[Start of Attachment]
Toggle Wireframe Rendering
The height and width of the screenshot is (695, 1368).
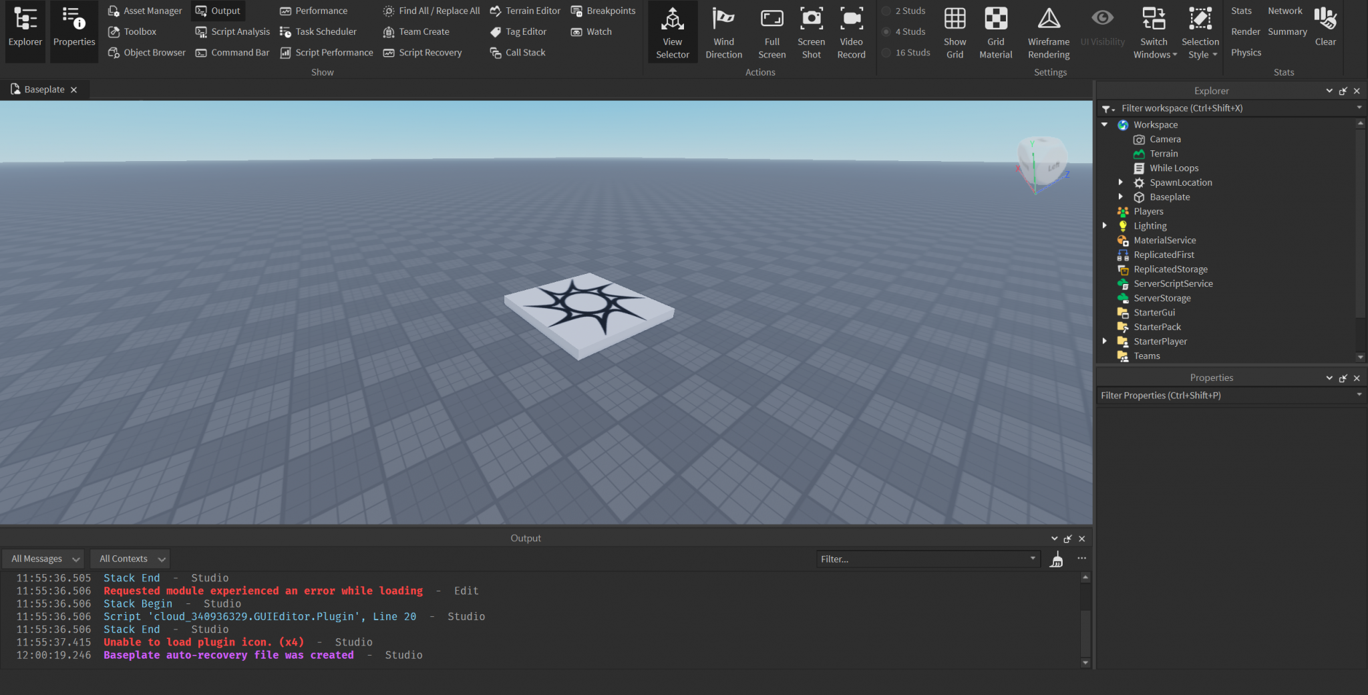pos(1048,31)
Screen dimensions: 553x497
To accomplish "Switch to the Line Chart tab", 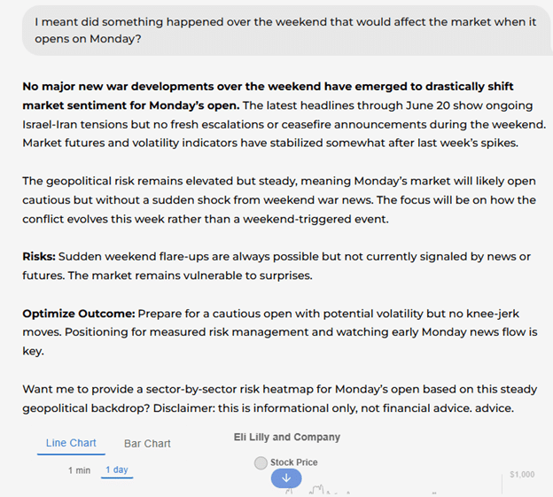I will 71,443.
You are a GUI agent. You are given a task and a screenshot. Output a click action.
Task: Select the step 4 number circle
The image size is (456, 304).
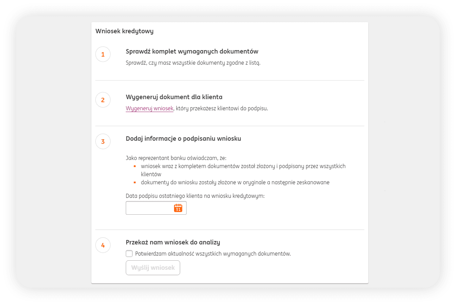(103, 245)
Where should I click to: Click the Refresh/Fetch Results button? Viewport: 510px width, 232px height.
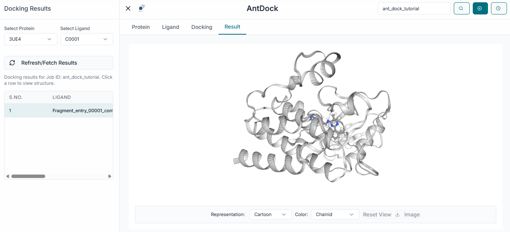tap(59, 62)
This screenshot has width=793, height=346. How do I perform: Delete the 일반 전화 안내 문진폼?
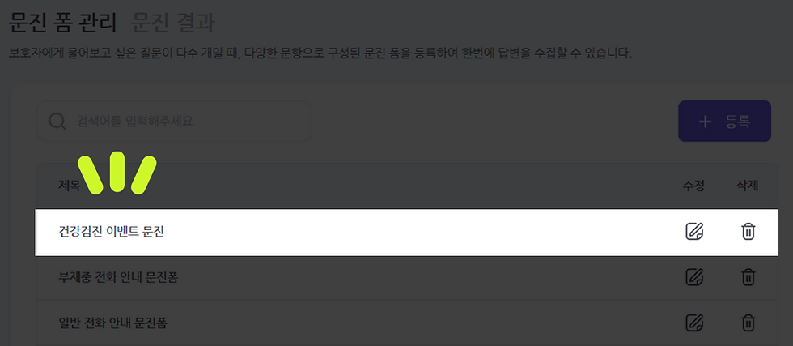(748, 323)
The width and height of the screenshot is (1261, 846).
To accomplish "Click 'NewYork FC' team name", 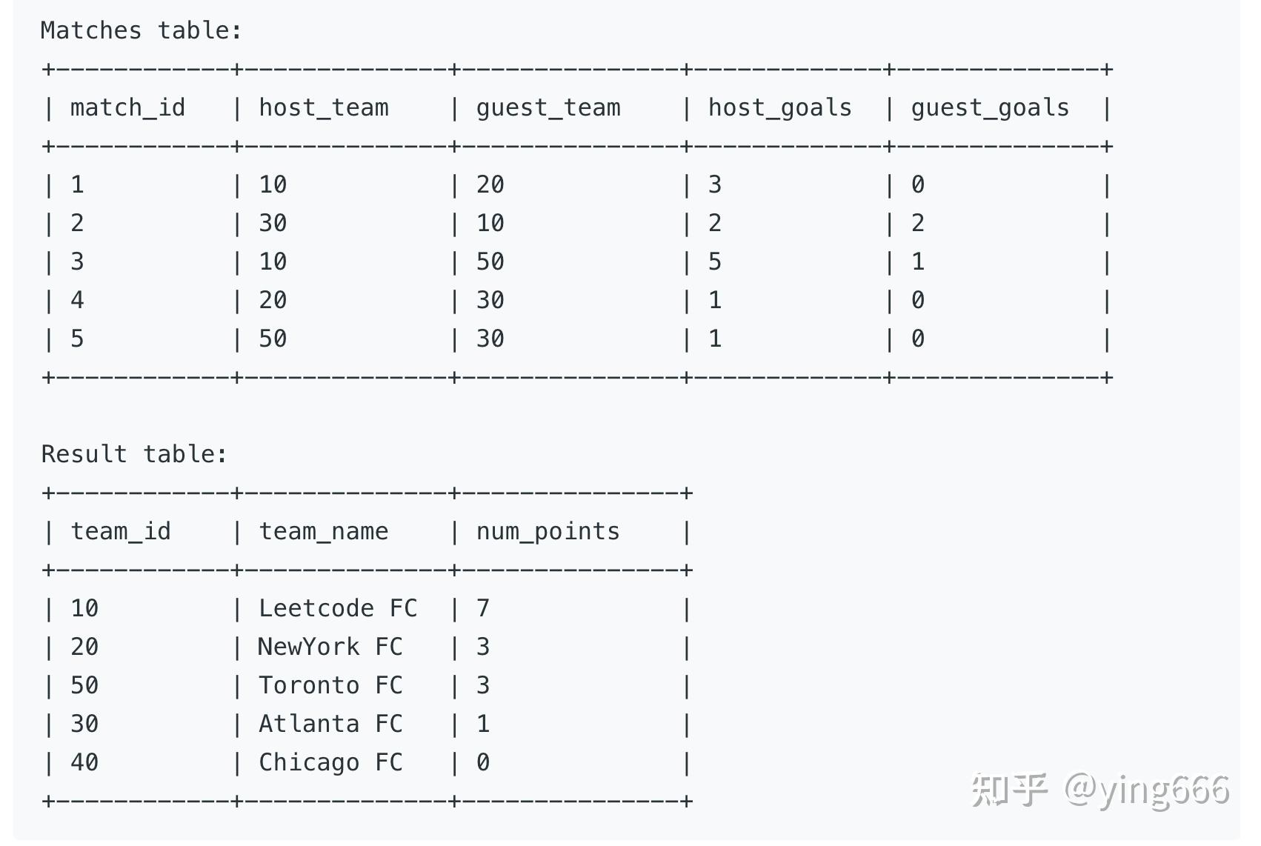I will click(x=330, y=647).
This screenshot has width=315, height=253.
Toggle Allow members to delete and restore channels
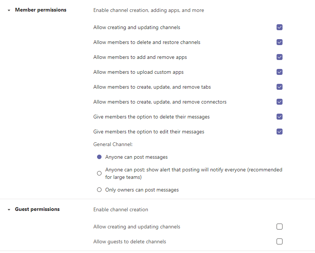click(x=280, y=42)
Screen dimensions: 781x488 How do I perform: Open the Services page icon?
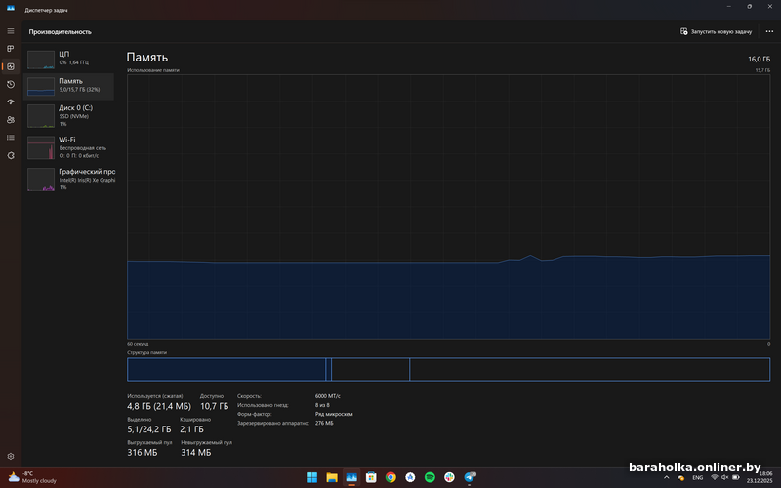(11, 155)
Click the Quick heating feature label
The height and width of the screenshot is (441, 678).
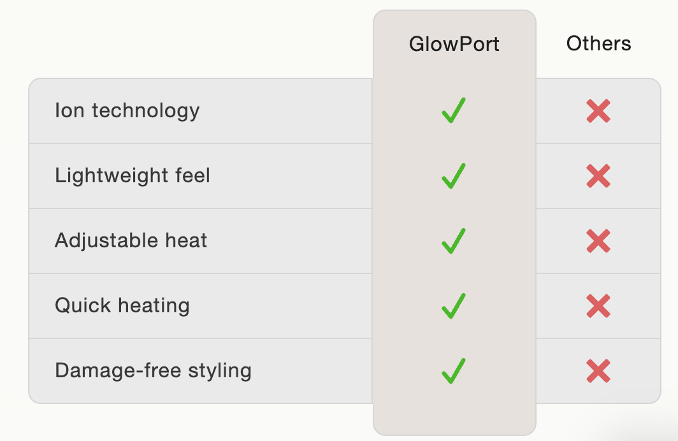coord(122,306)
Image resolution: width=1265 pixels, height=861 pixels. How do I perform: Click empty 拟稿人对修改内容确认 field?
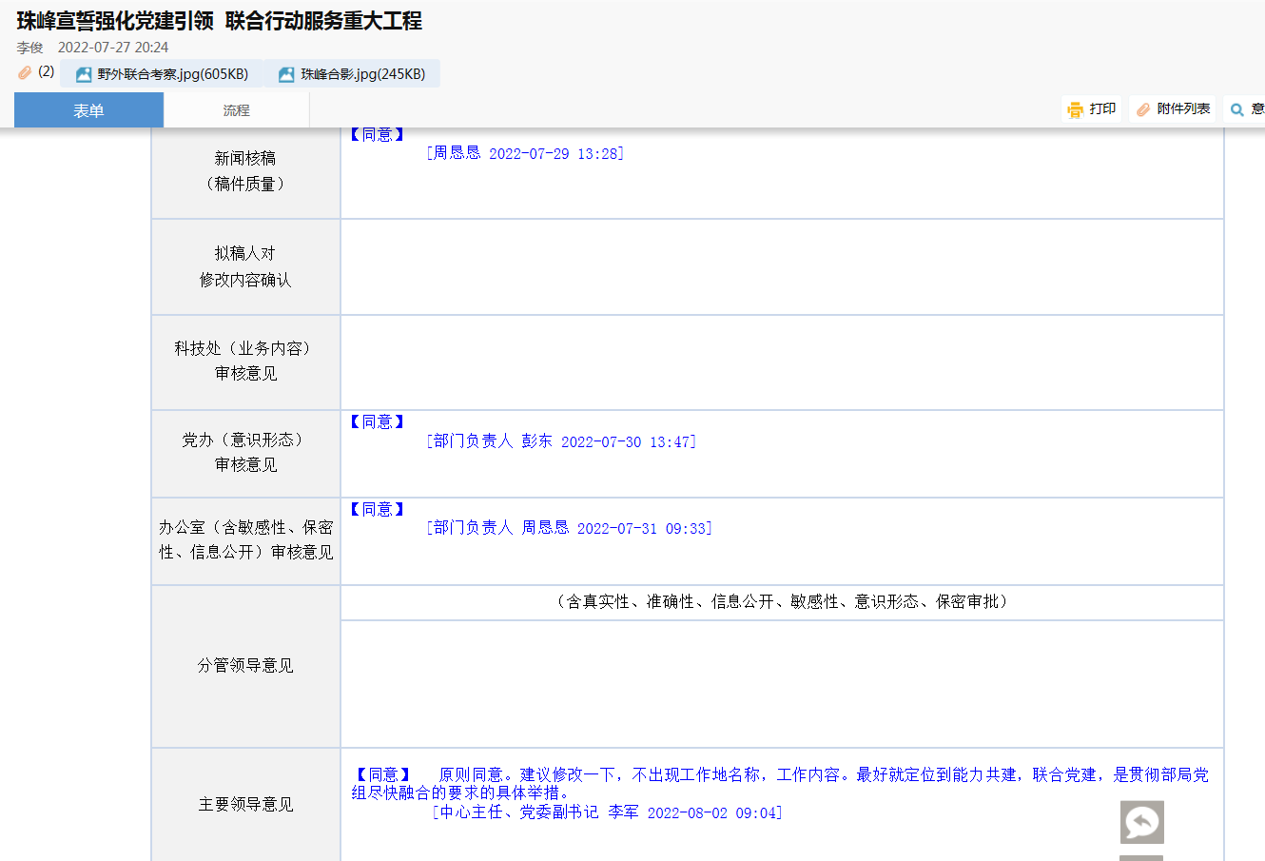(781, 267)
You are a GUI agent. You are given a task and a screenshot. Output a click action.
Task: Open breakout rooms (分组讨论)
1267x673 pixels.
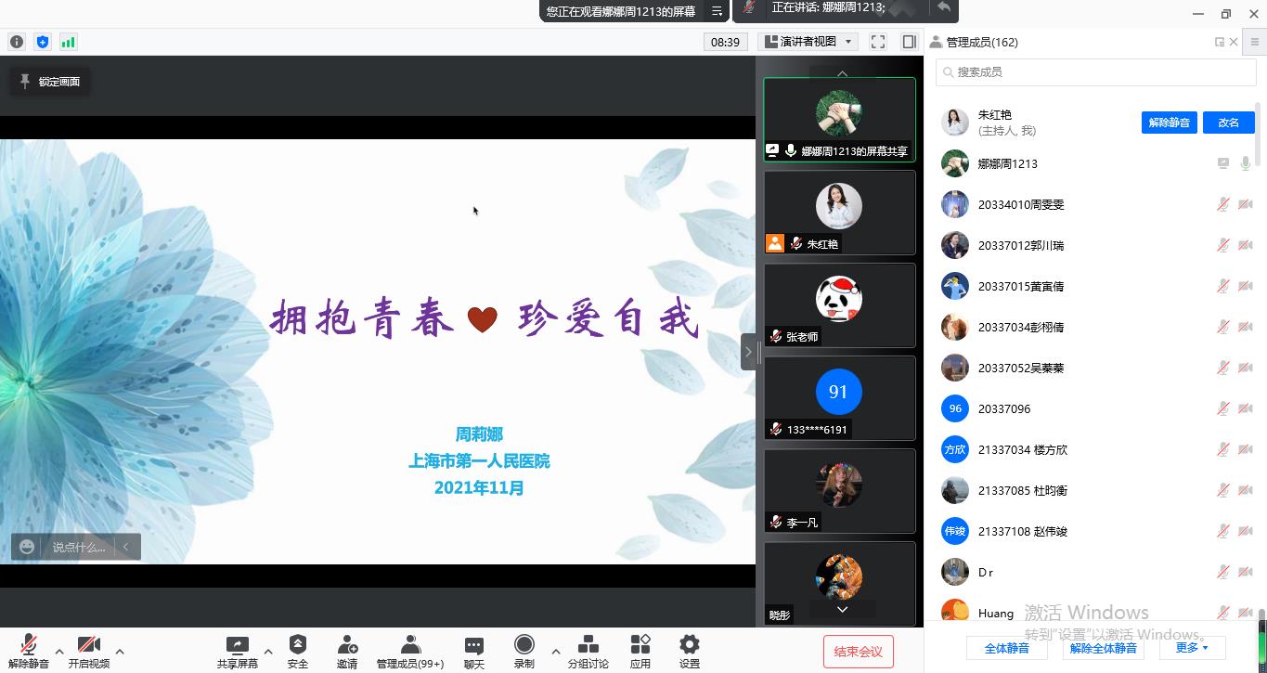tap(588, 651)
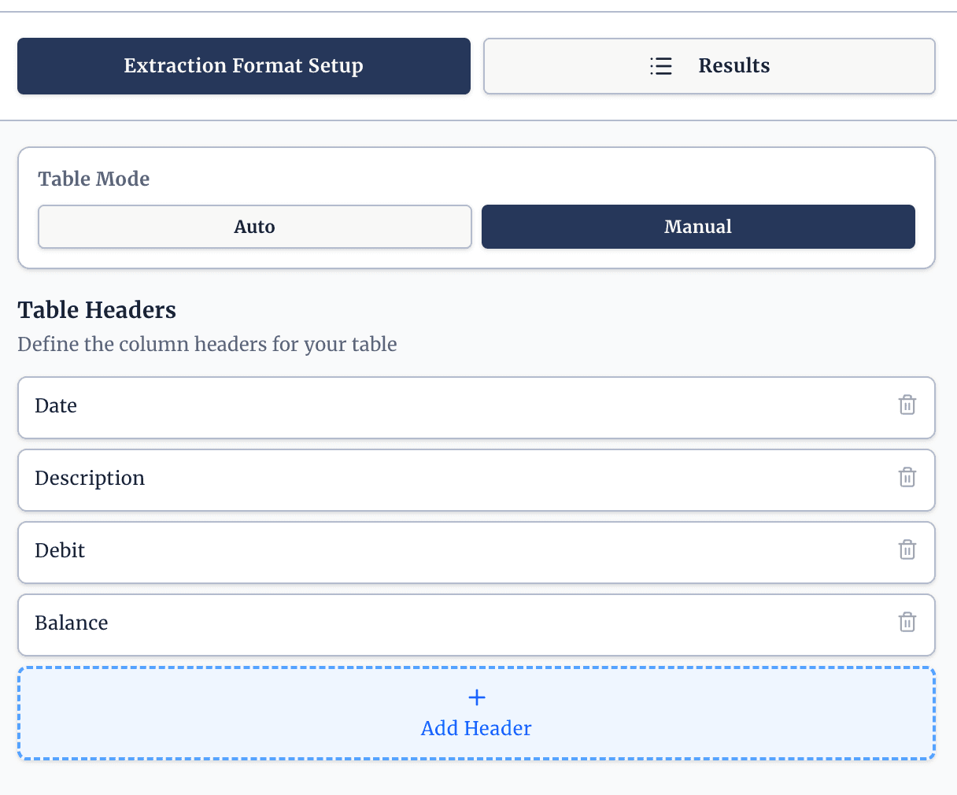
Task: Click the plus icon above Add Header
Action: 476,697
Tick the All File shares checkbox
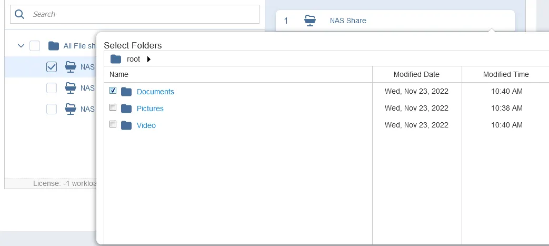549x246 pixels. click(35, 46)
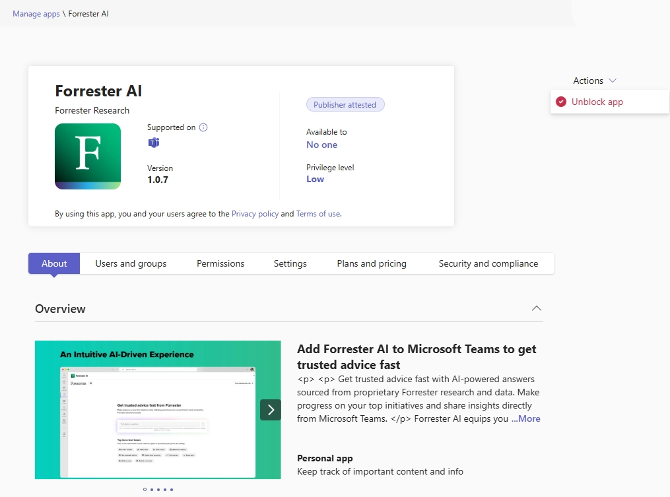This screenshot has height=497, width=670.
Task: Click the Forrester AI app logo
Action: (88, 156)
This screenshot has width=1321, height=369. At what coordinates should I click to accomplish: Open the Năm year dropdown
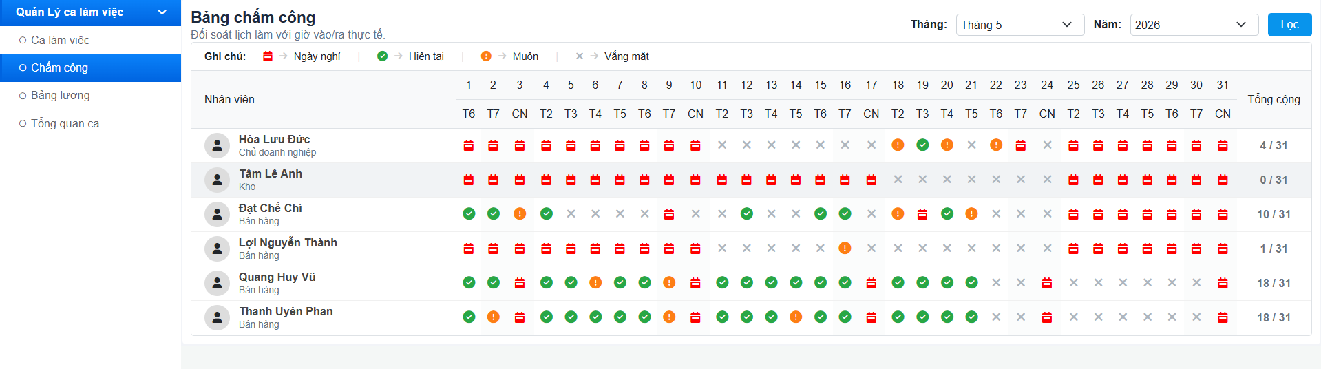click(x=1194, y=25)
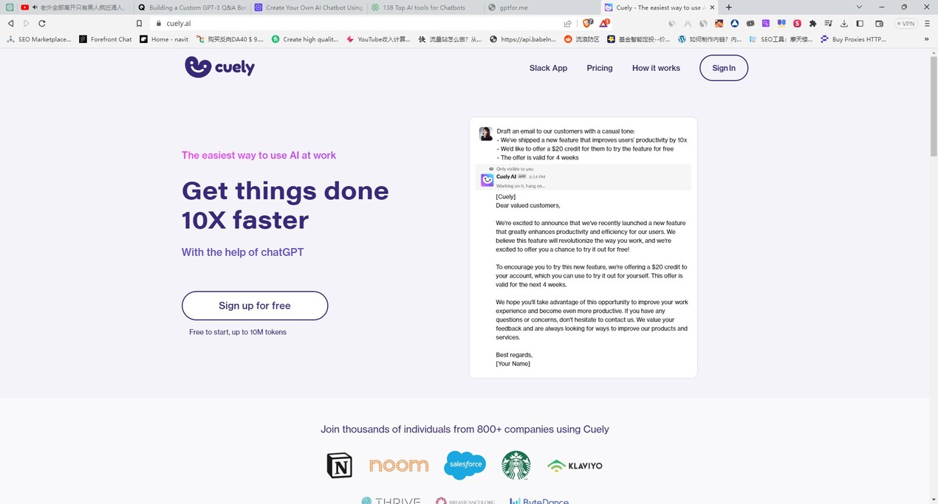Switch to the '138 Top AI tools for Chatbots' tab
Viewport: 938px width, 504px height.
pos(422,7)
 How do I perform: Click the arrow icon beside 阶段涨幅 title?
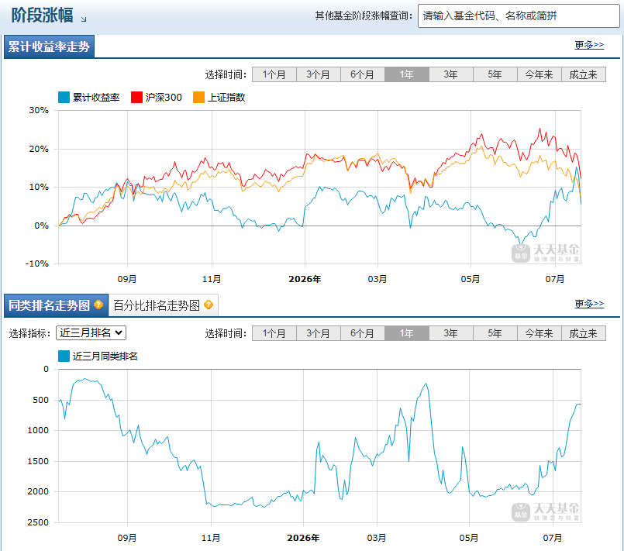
[End of Attachment]
Exercise
In the records above, find the line with "1267x673 pixels." and copy from it through the last line exactly, without the pictures.

Exercise output
1267x673 pixels.
tap(588, 651)
Task: Click the plus icon above Add Header
Action: 476,697
Tick the All File shares checkbox
549x246 pixels. click(35, 46)
This screenshot has height=497, width=670.
Task: Click the Forrester AI app logo
Action: (88, 156)
This screenshot has width=1321, height=369. At what coordinates should I click to accomplish: Open the Năm year dropdown
click(x=1194, y=25)
Switch to the '138 Top AI tools for Chatbots' tab
Viewport: 938px width, 504px height.
pos(422,7)
 How do I perform: Click the arrow icon beside 阶段涨幅 title?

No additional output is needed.